JANDA SHOLEHAH JODOH CEO DUDA AROGAN

JANDA SHOLEHAH JODOH CEO DUDA AROGAN
Dira Ngidam


__ADS_3

Huek!


Ustadz Salman yang baru saja masuk ke dalam kamar bergegas menuju kamar mandi setelah mendengar suara muntah Dira istrinya.


"Sayang,"


Sambil memijat tengkluk Dira membantu meringankan sedikit meski mungkin saja tak membanru apapun.


Ustadz Salman membasuh mulut Dira dengan air setelah Dira setelah mengeluarkan isi perut yang hanya sekedar air karena memang belum terisi apapun.

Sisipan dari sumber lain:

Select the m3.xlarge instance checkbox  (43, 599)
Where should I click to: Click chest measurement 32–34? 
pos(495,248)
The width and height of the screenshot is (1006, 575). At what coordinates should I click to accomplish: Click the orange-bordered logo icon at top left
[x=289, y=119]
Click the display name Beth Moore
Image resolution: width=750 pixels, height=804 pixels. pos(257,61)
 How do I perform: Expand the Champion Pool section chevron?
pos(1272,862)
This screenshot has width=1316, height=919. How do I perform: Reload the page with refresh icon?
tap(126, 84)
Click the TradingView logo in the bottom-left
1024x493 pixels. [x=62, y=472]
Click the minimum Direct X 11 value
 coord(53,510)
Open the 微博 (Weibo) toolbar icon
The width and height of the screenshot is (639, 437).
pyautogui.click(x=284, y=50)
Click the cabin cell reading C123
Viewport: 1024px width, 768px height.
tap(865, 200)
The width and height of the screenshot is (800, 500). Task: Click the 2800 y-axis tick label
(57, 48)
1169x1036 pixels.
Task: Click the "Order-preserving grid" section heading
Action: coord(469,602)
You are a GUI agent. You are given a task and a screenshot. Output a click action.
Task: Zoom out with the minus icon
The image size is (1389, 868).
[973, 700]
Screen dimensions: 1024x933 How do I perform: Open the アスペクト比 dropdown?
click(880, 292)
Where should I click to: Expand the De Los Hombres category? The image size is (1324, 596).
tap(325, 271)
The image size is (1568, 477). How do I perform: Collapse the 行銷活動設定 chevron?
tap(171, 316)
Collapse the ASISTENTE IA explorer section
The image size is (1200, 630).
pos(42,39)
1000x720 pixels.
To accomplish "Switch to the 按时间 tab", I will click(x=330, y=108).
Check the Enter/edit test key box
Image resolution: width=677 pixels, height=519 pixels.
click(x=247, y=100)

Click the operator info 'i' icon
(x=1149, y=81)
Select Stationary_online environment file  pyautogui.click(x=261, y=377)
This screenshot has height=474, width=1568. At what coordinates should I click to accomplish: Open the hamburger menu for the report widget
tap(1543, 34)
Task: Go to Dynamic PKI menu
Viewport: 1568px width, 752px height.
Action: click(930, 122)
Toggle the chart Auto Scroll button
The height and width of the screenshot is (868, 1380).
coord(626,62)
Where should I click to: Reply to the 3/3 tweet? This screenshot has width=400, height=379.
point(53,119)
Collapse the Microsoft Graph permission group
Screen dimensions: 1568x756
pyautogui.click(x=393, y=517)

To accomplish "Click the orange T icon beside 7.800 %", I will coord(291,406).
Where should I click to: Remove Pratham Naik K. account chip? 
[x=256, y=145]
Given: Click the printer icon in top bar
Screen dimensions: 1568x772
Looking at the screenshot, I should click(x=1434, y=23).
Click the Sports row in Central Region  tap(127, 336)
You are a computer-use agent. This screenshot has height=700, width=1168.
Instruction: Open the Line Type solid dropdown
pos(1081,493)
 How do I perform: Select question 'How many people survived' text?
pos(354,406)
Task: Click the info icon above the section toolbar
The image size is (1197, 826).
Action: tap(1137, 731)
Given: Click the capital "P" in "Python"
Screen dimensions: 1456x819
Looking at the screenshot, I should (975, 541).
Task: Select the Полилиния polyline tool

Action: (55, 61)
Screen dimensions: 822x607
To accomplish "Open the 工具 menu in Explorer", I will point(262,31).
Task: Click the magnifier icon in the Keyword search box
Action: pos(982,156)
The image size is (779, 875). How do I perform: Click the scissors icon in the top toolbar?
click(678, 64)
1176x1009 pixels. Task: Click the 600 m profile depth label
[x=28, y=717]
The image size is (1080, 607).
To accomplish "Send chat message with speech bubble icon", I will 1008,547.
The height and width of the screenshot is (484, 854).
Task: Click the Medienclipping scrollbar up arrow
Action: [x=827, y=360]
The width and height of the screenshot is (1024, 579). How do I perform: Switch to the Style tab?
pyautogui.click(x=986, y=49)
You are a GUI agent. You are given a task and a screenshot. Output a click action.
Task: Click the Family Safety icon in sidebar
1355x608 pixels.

"Mau ke Dokter Sayang?" raut khawatir tergambar dalam raut tentram wajah dang Ustadz sambil mengusap kepala sang istri.


Dira memilih menyandarkan tubuhnya di kepala ranjang pasca mual dan muntah.


Maklum, Morning Sickness kerap kali dialami para wanita yang tengah hamil mida seperti Dira.


"Gapapa Kak. Cuma mual biasa saja." Dira menarik nafas menetralkan gemuruh pasca muntah barusan.


"Kakak buatkan minuman hangat ya, air jahe mau?" tawar Salman.


Dira menggeleng. Dira malah membenamkan wajahnya dalam dada bidang Ustadz Salman.


Sejak hamil, entah bawaan bayi atau apa, Dira senang sekali menempel pada sang suami.


Meski kadang ia sendiri tak mengerti walaupun Salman masih berkeringat dari luar namun bagi Dira aroma tubuh sang suami selalu ia rindukan dan malah semakin membuatnya candu.


"Sayang, Apa ga bau asem? Kakak belum mandi baru habis olahraga."


"Enak baunya Aku suka." Dira malah tersenyum sambil terus mendusel-dusel selayaknya anak kucing.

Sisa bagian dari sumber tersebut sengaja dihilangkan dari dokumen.